GIVEN PROBLEM. Please reproduce all of the data below word for word, keeping every line unchanged.

Data taken from a collection:
______________________________
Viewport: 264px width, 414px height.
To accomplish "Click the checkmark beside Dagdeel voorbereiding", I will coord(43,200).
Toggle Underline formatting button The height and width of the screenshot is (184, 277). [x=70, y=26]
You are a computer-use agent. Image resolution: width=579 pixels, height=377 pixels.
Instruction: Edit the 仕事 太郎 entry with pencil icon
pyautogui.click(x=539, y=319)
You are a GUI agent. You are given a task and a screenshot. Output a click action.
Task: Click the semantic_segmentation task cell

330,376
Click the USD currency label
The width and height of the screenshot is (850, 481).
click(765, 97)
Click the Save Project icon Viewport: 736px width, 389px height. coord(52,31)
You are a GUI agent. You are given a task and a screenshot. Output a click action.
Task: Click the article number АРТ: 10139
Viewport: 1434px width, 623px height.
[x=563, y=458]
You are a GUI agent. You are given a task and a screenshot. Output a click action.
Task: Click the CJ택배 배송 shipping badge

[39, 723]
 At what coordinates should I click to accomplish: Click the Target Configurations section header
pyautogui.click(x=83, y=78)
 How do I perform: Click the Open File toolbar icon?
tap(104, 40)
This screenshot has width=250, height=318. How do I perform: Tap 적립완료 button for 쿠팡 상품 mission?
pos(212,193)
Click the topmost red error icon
______________________________
SOLVED PROBLEM.
Viewport: 264px width, 414px height.
To accomplish "Click the checkmark beside Dagdeel voorbereiding", I will coord(43,200).
Toggle Underline formatting button The height and width of the screenshot is (184, 277). [x=70, y=26]
You are a computer-use agent. Image resolution: width=579 pixels, height=377 pixels.
Instruction: Edit the 仕事 太郎 entry with pencil icon
pyautogui.click(x=539, y=319)
You are a GUI agent. You are given a task and a screenshot. Output a click action.
Task: Click the semantic_segmentation task cell

330,376
Click the USD currency label
The width and height of the screenshot is (850, 481).
click(765, 97)
Click the Save Project icon Viewport: 736px width, 389px height. coord(52,31)
You are a GUI agent. You are given a task and a screenshot. Output a click action.
Task: Click the article number АРТ: 10139
Viewport: 1434px width, 623px height.
[x=563, y=458]
You are a GUI agent. You are given a task and a screenshot. Output a click action.
Task: Click the CJ택배 배송 shipping badge

[39, 723]
 At what coordinates should I click to accomplish: Click the Target Configurations section header
pyautogui.click(x=83, y=78)
 How do I perform: Click the Open File toolbar icon?
tap(104, 40)
This screenshot has width=250, height=318. How do I perform: Tap 적립완료 button for 쿠팡 상품 mission?
pos(212,193)
Click the topmost red error icon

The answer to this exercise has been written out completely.